Food

My grab and go quick and healthy breakfast

porridge toppingsSince Georgie started school we don’t get a chance to enjoy breakfast together anymore. There’s just about enough time to pack his school bag, prepare whatever I will be needing for the day, make myself presentable and head out. I am a huge breakfast fan and will never limit myself to just toast or eggs or cereal even though Georgie could easily live off just the first and latter. I’ve been known to eat roasted chicken and potatoes in the morning. Honestly, anything will do, as long as it keeps me going until lunchtime.

Seeing as I don’t have the time to sit down and savour breakfast, I make sure I can eat it on the go. Usually by the time we hit the morning traffic on the motorway, the hot water and lemon that I drink first thing in the morning has worked its way through my system and I am ready to dig in.

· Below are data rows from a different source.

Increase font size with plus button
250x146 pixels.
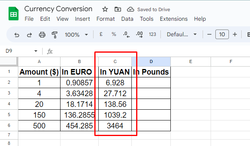[235, 34]
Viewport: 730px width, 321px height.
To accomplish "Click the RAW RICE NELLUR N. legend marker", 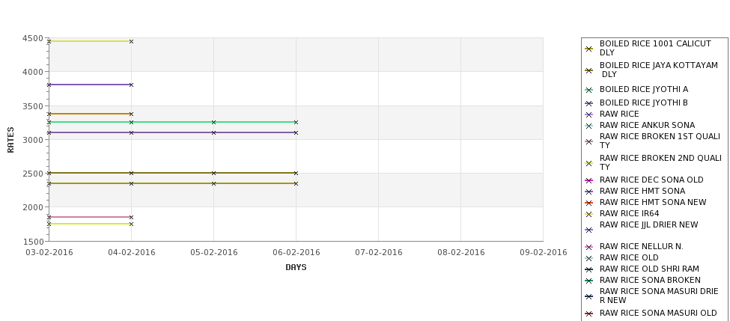I will (x=589, y=247).
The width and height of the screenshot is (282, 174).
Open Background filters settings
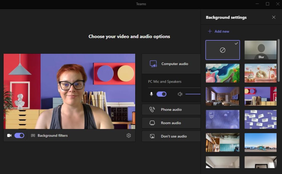coord(52,136)
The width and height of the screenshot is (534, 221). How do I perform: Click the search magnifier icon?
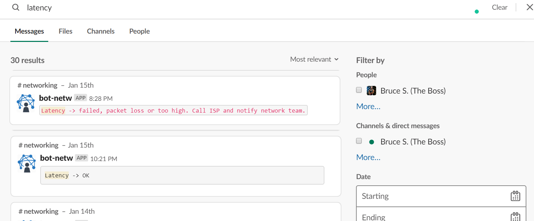pos(16,7)
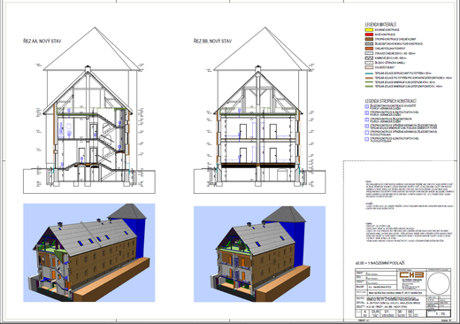Select the gray striped concrete swatch
The width and height of the screenshot is (460, 324).
(369, 43)
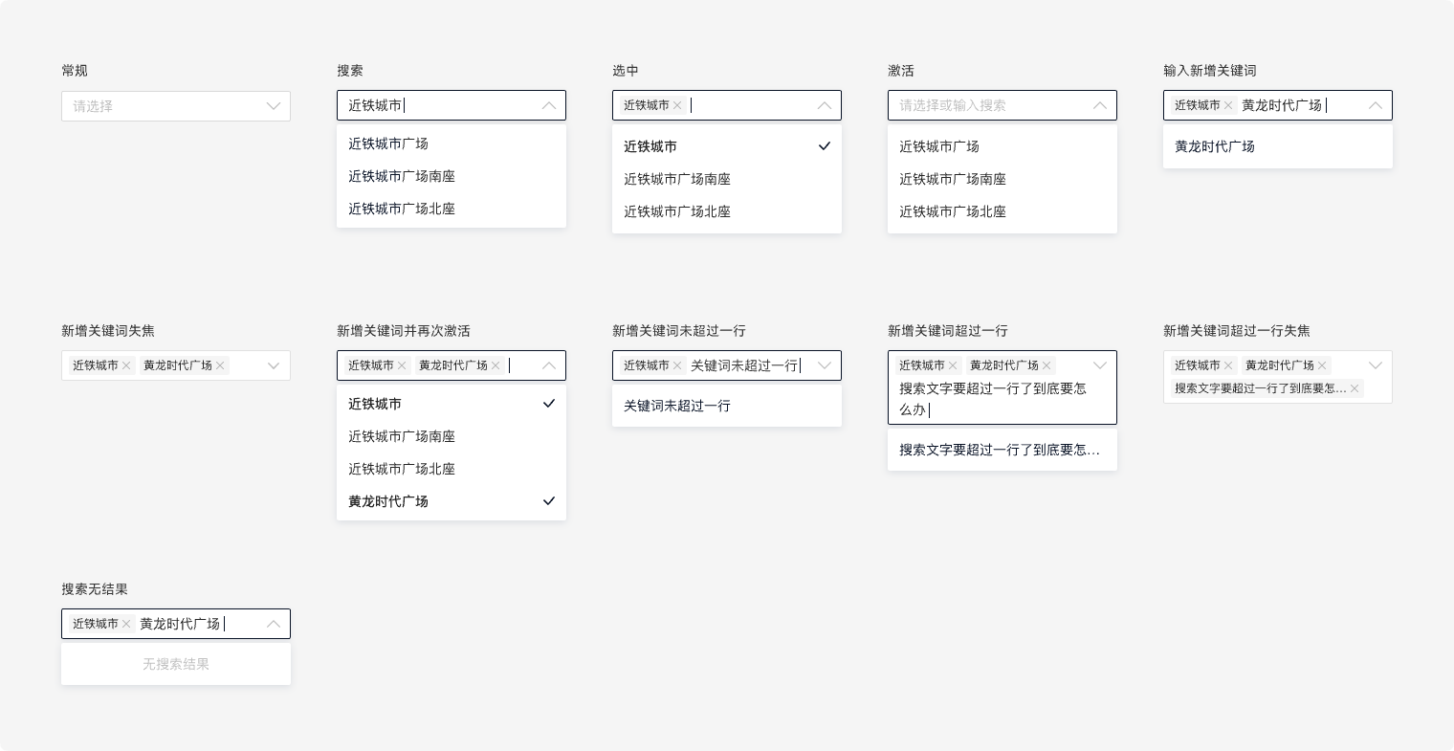Image resolution: width=1454 pixels, height=751 pixels.
Task: Remove 近铁城市 tag in 搜索无结果 box
Action: [x=126, y=624]
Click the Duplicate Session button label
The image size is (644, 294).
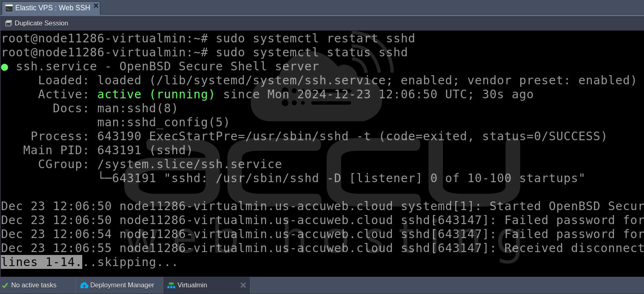41,23
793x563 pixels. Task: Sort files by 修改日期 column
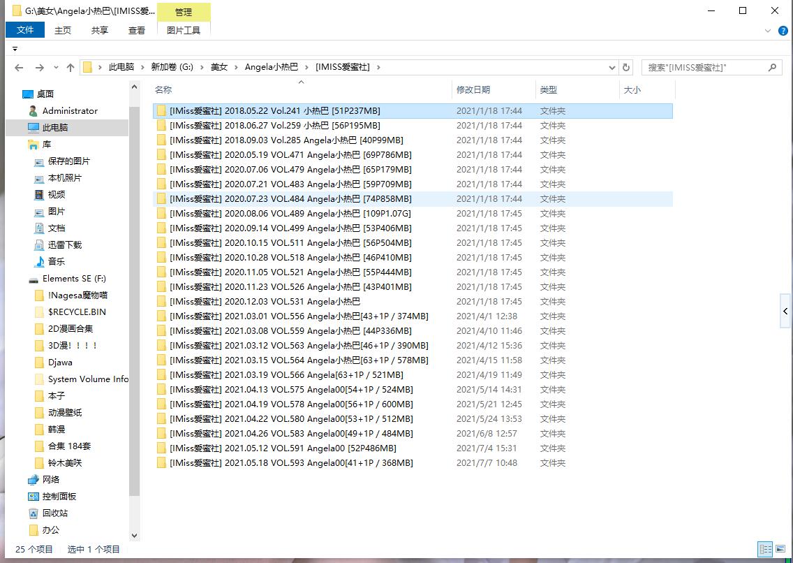point(473,89)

My absolute favourite grab and go, quick and most importantly healthy breakfast is porridge. Yes I know that it requires time not to mention that dreaded constant stirring but I find it’s worth it. Why? Well because porridge can regulate your appetite, give you energy, strengthen your bones and teeth, boost your immune system and it is jam-packed with vitamins, minerals and fibre. In a nutshell.

I’ll prepare a pot while Georgie is still sleeping and then by the time he’s up, dressed and ready to come downstairs, the real fun begins. Toppings and additions can take that boring bowl of creamy goodness to a whole new level. I love experimenting with various  additions but the above are my and my son’s favourite basics.

– Honey or maple syrup

– Cinammon, ground

– Chia seeds

– Hazelnuts or almonds

Pour your porridge into a plastic cup, add toppings and additions, mix, grab a spoon and go! Keep in mind that you can make porridge with healthy milk alternatives like rice, almond or coconut milk, which thankfully Georgie actually likes and also don’t forget to add any fruit! We love strawberries and blueberries tossed in the mix. Enjoy!